I have two comments:
- you say you want to use language as one source of information about latents. There are two possibilities. The first possibility involves the use of labels and even knowledge bases, but still requires a visual reasoner, only assuming its operation on an augmented reality. This modality does not exist in nature and is available only to programs, but there certainly exist programs successfully navigating linguistic conventions (see also Bill Benzon’s comment). It seems to me that you plan to use language in this way. The alternative is postulating a symbolic reasoner which somehow got to master “language”, but then a different kind of semantics need to be accounted for and I could not find any discussion of it in your post.
- a visual reasoner does not seem an existential risk for humanity. Thanks to deep learning, we already have visual reasoners (it was easy to turn visual predictors into visual reasoners, even if adversarial attacks are still possible against AI). The naturality of laws of physics or patterns of human individual/social behavior is scientific inquiry which may however not be central to AI safety. The study of semantics of visual reasoning would support an interpretation of our AI as a naturalist, or even a human ethologist. On the contrary, I see risks connected to a possible development of an AI scientist (or computer scientist), but this development is subordinate to developing symbolic reasoning. I consider LLMs symbolic predictors whose internals are difficult to interpret. Can LLMs be turned into (potentially deadly) symbolic reasoners? I am not an expert; such a possibility cannot be safely excluded. My intuitions below about a semantics for symbolic reasoning would not provide much hint to those looking to integrate this reasoning capabilities in LLMs, but would not assist in advancing their interpretability either.
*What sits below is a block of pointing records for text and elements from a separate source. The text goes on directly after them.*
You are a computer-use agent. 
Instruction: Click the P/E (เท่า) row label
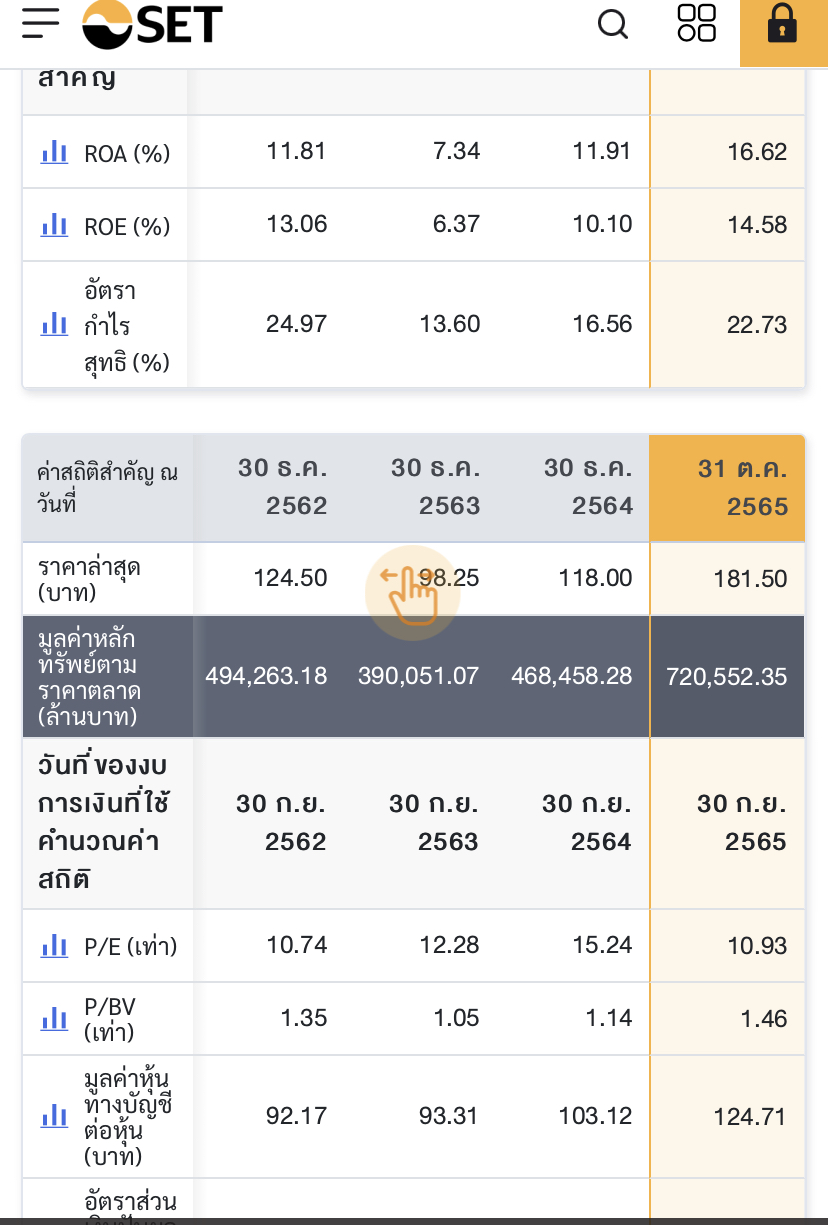coord(130,946)
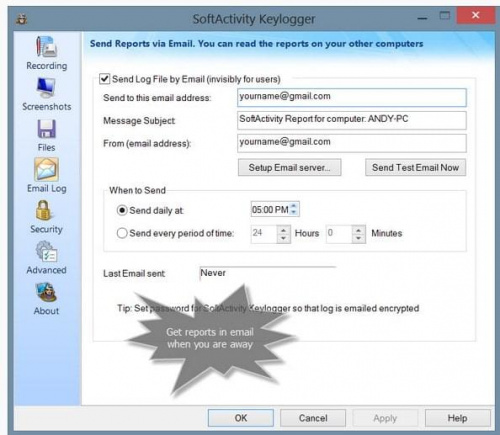Select the Send daily at option
The width and height of the screenshot is (500, 435).
point(122,210)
However, I think they can help with AI safety.
In the space of minds or programs, there is space for programs learning symbolic reasoning in a way differing from human brains and in a way that is transparent to their programmer. A symbolic reasoner can be a program exposed to words and other symbols solely, for example does not need to have any sense of sight, can be very data-efficient, does not need to have any equivalent in nature. A symbolic reasoner would start from a concept that someone used words to say something and create increasingly complex reflective concepts about words, about the inventors of the words and their other inventions such as mathematics and computer programming. I pioneered investigation into symbolic reasoning some years ago. A early milestone is understanding reported saying (such as in “Augrh!” said Father Wolf. “It is time to hunt again.”). Other milestones are learning concepts of being an element of a class, of truth, of negation, of conjunction, of believing, of wanting, of functional application. You can see that the curriculum is completely different from that for a visual reasoner. The resulting semantics is less about the real world, but involves rather reflection about a “mental” internal world.
Now: can a semantics for symbolic reasoning help with AI safety? My intuition is that a symbolic reasoner with the property of transparency can be made to reason about the goals of its programmer such that there is at least a technical possibility of alignment (as opposed to language models whose internals we do not know how to interpret). The bonus point is the possibility to experiment with alignment at an early stage of the curriculum and to decide how far go with the curriculum (when it is safe to pursue distant milestones such as geometry, algebra, physics, biology).